What do a single-celled slime mold and outer space have in common? Enough, it turns out, that researchers were able to use the behavior of the slime mold Physarum polycephalum to develop an algorithm to map the previously elusive cosmic web structure of the universe.
It started when scientists at the University of California at Santa Cruz were searching for a way to visualize the cosmic web. Composed of dark matter and laced together with thin gas, the cosmic web provides structure to the universe. Oskar Elek, a computational media scientist on the team was inspired by the work of Sage Jenson, a Berlin-based media artist who creates art by using algorithms to mimic biological properties, such as the growth of slime mold.

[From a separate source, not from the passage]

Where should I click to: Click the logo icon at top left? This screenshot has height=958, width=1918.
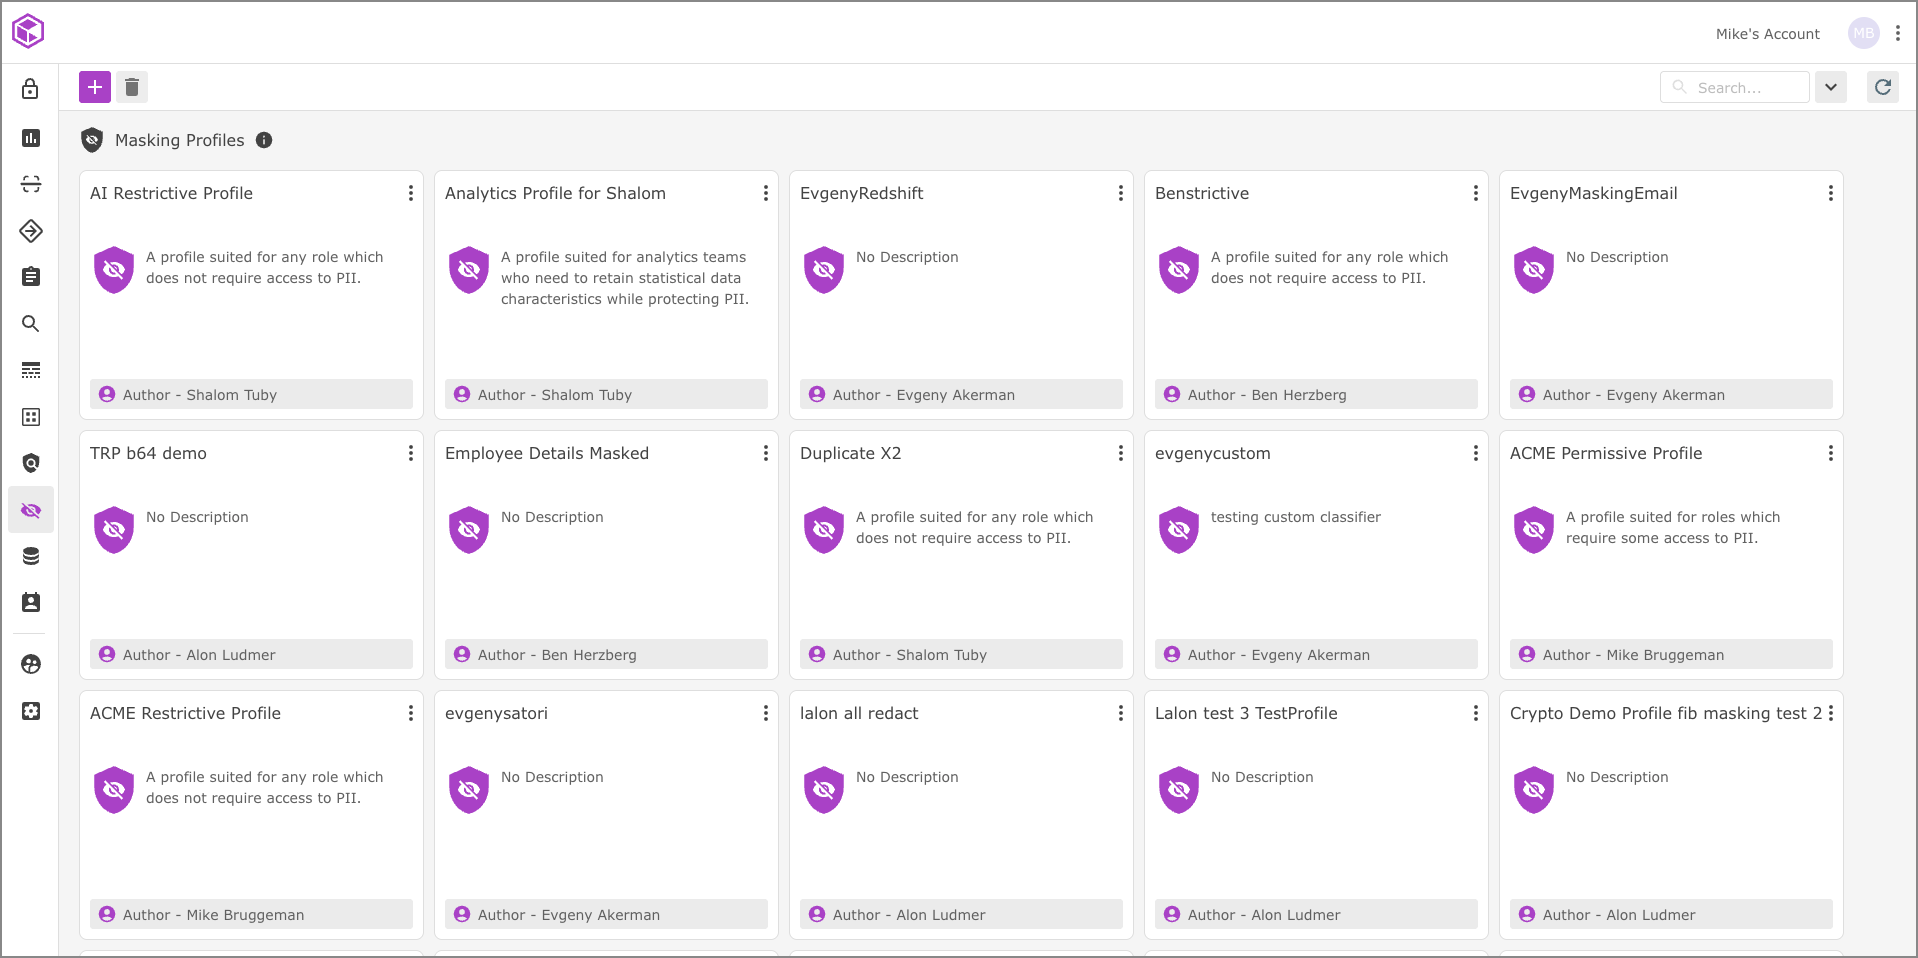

The slime mold, Physarum polycephalum, uses a complex web of filaments to find food. The scientists couldn’t help but notice similarities between the mold’s food-seeking web and the theorized cosmic web that connects the galaxies. Published in The Astrophysical Journal Letters, the group developed a three-dimensional computer model of the buildup of slime mold to estimate the locations of many of the cosmic web’s filaments.
By using data previously acquired by the Sloan Digital Sky Survey and the Hubble Spectroscopic Legacy Archive, the researchers created a new view of the galaxy.
First, they applied the “slime mold algorithm” to data containing the locations of 37,000 galaxies at distances as far as 300 million light-years and came away with a three-dimensial map of the underlying cosmic web structure. They also used data from quasars, massive objects billions of light-years away that emit huge amounts of light energy, to visualize the extremely thin hydrogen gas signatures on the web that had been previously undetected. With the large scale structure in hand, the group hopes that they can now map specific trajectories that galaxies take as they move through the universe.
Remember this story the next time your microbiologist friend says they don’t have anything in common with your particle physics friend. The most impressive advances in science are often those made by scientists who work together and build connections between fields.